Objective: The objective of this study was to investigate the prevalence and risk factors of syphilis infection among female sex workers in a southwestern Chinese city along a drug trafficking route.
Methods: From December 2004 to January 2005, 343 female sex workers (FSWs) were recruited through community outreach and peer referring. Confidential questionnaire interviews were administered to collect information on sexual and other sexually transmitted diseases/HIV risk behaviors. Cervical and blood samples were collected to test for syphilis and HIV antibodies and Neisseria gonorrhoeae infection; Condyloma acuminatum infection was diagnosed clinically.
Results: Of 343 FSWs, 15.7% were infected with syphilis. The prevalence of HIV, gonorrhea, and C. acuminatum was 0.6%, 2.0%, and 1.5%, respectively. The subtype of 2 HIV-1 infections was both CRF 07BC. Nearly 10% of FSWs reported using illicit drugs. Consistent use, inconsistent use, and never use of condoms with commercial sex clients in the last month were reported by 53.9%, 38.5%, and 7.6% FSWs, respectively. Longer duration of sex work (odds ratio [OR] = 1.98; 95% confidence interval [CI] = 1.08-3.62), working at low-end establishments (OR = 2.03; 95% CI = 1.10-3.76), and if primary sex partners had sex with other women in the past 6 months (OR = 2.06; 95% CI = 1.08-3.91) were independently associated with syphilis infection.

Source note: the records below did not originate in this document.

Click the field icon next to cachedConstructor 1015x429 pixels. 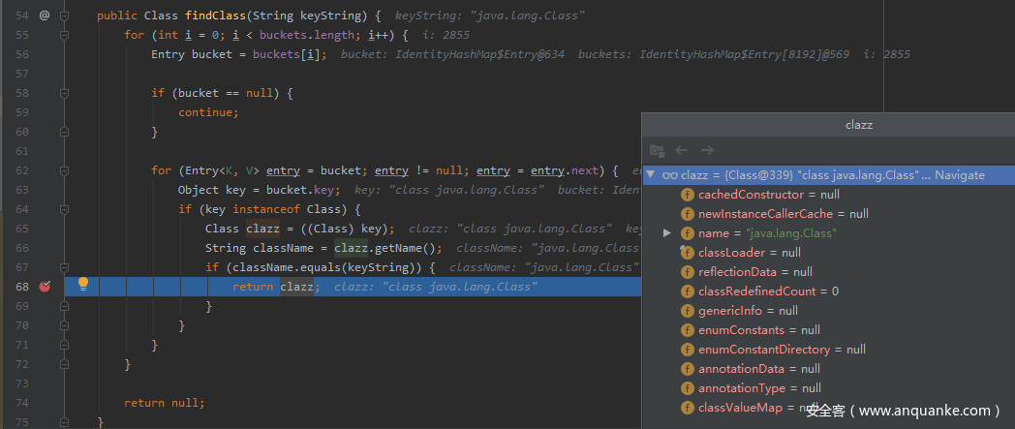pos(688,195)
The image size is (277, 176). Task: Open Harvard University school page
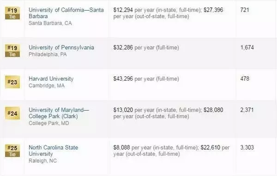point(51,79)
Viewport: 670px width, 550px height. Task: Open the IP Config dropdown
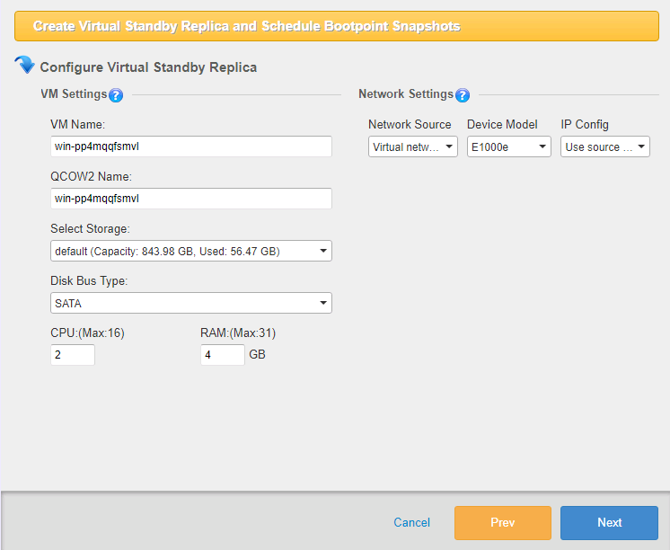pyautogui.click(x=605, y=147)
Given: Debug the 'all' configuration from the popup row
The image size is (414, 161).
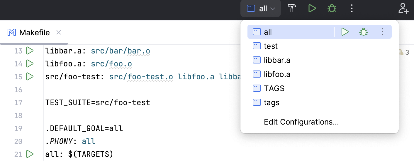Looking at the screenshot, I should tap(364, 32).
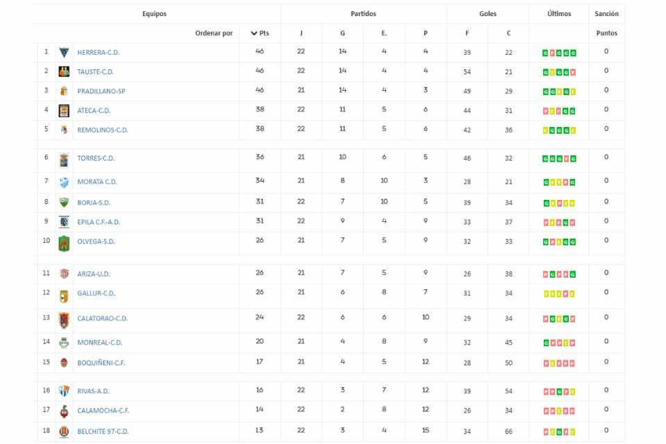Open the REMOLINOS-C.D. team link
Viewport: 666px width, 444px height.
click(103, 130)
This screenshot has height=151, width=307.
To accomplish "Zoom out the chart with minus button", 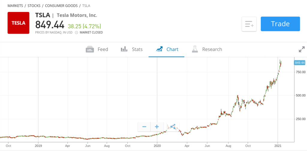I will point(144,127).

Conclusions: High prevalence of syphilis and overlapped unprotected commercial sex and drug using behaviors among FSWs along a drug-trafficking route may suggest a potential for rapid spread of HIV from injection drug users to FSWs and then to the general population and underscore the urgency of preventive interventions to break the bridge of FSWs for HIV/sexually transmitted disease spread.